Ce qui a mis un coup d’arrêt pour vous, c’est la prison ?
Oui. Peut-être l’âge et les études aussi. Quand j’ai repris le lycée avant d’être incarcéré, je commençais à vouloir arrêter.

Comment avez-vous vécu votre temps de prison ?
On ne peut pas se sentir bien là-bas. On n’était pas mal traités, les surveillants étaient corrects, ils faisaient leur travail et moi j’acceptais ma peine. C’est surtout la privation de liberté qui m’a posé problème. J’aime bien m’occuper et je ne supporte pas d’être dépendant. Pour n’importe quoi en prison, il faut que tu demandes. Et encore, au D3, on avait la douche en cellule, le bâtiment était neuf. Le manque d’activités était dur, je restais 22 heures sur 24 en cellule presque tous les jours.
J’avais deux heures de promenade, et le jeudi un atelier de deux heures. En cellule, on faisait un peu de sport chacun notre tour avec mon codétenu, on regardait la télé, parfois on jouait aux cartes. A force de dormir je me réveillais à n’importe quelle heure, et je n’avais toujours rien à faire. Quand tu te réveilles à 2 heures du matin, il y a le silence, tu as juste envie de sortir, besoin de faire un tour, mais tu ne peux pas. Ça rend fou. Il y avait aussi des problèmes pour les soins. Un jour, j’avais un mal de dents terrible, j’ai écrit pour aller voir le médecin, mais ça a pris plus d’un mois pour avoir une consultation.

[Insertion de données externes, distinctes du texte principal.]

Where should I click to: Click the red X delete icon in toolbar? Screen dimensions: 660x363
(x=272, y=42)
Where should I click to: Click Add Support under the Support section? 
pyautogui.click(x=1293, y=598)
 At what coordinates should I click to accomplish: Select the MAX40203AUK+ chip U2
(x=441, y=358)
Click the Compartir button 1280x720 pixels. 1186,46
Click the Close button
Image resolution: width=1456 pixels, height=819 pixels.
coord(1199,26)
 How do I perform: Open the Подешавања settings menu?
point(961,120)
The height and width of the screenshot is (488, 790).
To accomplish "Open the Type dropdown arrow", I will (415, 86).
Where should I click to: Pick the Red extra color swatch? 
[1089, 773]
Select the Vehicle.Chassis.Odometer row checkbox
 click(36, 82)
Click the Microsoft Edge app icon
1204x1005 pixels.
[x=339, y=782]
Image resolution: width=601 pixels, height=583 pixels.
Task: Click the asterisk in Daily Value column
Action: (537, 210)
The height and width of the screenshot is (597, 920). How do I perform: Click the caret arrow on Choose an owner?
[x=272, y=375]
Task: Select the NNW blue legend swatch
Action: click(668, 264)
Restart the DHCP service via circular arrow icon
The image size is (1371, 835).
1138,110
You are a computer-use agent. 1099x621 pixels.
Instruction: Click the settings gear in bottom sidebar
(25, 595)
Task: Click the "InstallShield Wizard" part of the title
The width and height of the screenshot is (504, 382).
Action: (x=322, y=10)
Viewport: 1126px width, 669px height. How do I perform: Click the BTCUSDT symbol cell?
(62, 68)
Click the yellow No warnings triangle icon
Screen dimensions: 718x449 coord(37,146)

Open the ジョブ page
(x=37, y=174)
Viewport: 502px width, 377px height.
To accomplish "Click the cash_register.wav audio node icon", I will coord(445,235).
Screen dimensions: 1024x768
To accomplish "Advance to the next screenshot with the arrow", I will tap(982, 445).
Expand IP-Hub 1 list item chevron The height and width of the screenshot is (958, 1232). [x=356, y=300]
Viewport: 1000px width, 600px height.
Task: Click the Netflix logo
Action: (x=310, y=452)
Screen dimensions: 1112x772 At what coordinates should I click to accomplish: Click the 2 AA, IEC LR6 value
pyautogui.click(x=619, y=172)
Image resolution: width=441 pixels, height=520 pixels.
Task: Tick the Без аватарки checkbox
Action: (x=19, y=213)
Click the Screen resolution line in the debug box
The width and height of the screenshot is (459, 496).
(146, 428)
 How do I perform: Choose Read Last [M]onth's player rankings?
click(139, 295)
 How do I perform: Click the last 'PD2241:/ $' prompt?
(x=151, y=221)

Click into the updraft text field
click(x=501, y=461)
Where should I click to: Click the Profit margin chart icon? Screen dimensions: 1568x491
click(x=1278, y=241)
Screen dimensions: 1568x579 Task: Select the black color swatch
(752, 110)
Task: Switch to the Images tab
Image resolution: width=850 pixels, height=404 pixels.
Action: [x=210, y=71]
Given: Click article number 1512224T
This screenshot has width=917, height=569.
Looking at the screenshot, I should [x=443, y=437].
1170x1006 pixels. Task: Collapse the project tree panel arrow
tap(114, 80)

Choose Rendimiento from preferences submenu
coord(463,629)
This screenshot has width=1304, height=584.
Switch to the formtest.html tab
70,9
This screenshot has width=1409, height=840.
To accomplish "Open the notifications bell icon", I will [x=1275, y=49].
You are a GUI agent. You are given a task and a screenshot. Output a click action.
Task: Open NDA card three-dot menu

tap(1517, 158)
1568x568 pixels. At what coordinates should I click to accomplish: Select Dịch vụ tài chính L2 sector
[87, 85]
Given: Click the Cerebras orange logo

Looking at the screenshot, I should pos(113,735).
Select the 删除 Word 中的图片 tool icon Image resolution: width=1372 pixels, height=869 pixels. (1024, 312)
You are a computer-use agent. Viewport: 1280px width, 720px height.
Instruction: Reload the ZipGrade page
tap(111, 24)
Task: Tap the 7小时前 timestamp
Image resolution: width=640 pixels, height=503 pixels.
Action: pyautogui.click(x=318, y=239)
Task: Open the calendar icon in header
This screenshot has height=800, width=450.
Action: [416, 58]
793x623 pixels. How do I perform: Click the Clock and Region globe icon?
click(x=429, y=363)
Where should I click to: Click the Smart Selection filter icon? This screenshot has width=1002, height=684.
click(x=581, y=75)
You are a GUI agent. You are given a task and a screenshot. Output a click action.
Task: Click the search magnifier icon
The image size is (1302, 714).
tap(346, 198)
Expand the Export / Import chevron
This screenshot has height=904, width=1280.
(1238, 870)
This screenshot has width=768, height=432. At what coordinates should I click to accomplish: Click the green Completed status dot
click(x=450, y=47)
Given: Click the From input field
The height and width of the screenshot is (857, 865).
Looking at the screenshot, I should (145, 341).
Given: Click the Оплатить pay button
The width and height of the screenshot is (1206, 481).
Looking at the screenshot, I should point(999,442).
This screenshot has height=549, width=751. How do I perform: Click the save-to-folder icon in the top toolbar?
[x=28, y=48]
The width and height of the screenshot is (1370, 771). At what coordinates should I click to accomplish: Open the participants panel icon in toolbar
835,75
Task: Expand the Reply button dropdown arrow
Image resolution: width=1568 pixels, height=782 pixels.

Comment cela se passait avec vos codétenus en cellule ?
On était par binômes, j’ai eu des bons codétenus. Les plus âgés me racontaient qu’ils venaient pour la 4e ou la 5e fois.
A force de les entendre, je me disais que je n’avais pas envie d’être comme ça : ils n’ont pas de vie de famille, ils n’ont rien.
Les codétenus m’ont aussi expliqué le système du sursis, c’est là-bas que j’ai enfin compris.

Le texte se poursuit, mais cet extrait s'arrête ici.